In the garden on a bright morning, with sunshine lancing the cherry blossom, my eye is drawn to the fat glitter of a queen bumblebee gathering nectar in the golden bowl of a tree peony flower. A black, almost velvety, body and rich orange-tipped rump indicate that this is a red-tailed bumblebee (Bombus lapidarius). Her wings shine as if newly waxed, while her tongue briskly probes a tassel of stamens. After a few seconds she’s off to check the next bloom – then airborne again, zooming over the wall.
Lockdown has replaced the background hum of distant traffic with the low, blundering drone of bumblebees. It began in March when buff-tailed queens emerged from hibernation, zigzagging across the lawn. Buff-tails are easily recognised by their size – the queens can be more than 2cm long – and their markings, two well-separated yellow bands and a brown-tinged tail-tip. Because they nest in holes in the ground, they are also called earth bumblebees (Bombus terrestris). The name is like an anchor, tethering a creature of sunlight, pollen and warmth to the chthonic darkness underground.
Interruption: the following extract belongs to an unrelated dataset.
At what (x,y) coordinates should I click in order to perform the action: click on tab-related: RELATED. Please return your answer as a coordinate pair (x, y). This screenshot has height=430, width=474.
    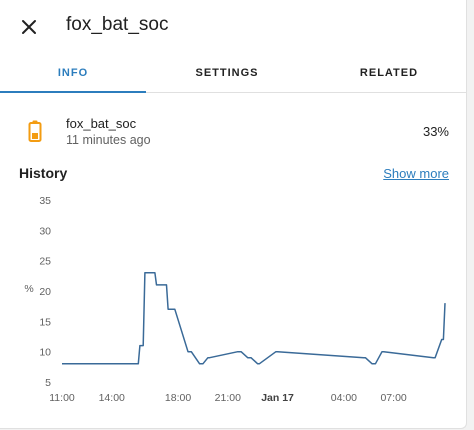
    Looking at the image, I should click on (389, 74).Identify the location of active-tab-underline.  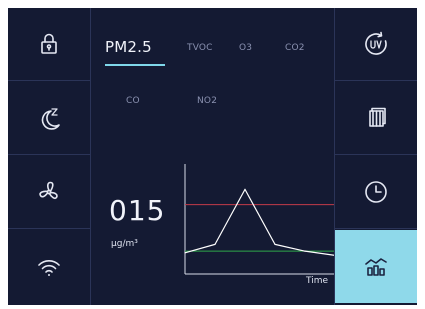
(135, 65).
In city gardens in the warmest parts of Britain, buff-tails can be active all winter. But in this rural frost pocket, those early days after hibernation are perilous. One cold morning I found a queen crashed in the vegetable patch, chilled and stiff. She barely had the energy to raise a leg in warning. I carefully picked her up – she weighed nothing and it was like holding an empty, slightly prickly seed husk. I put her on a clean tea towel and dabbed a small droplet of sugar syrup nearby. Her antennae waved, her mouthparts gaped and she flipped forward a slim proboscis from under her head. Its outer sheath opened slightly and a long, gingery tongue appeared, which she plunged into the syrup.
Bumblebee tongues have hairy ends, good for soaking up nectar. Buff-tails’ tongues measure 5.8mm on average, which is relatively shorter, so they prefer shallow, flat flowers. Garden bumblebees (B hortorum) have tongues twice as long, enabling them to reach into the depths of narrow, tubular blossoms, such as lavender.
As my cold queen sucked the sugar she began to vibrate like a helicopter powering up. When she finished, I took her outside and she flew away.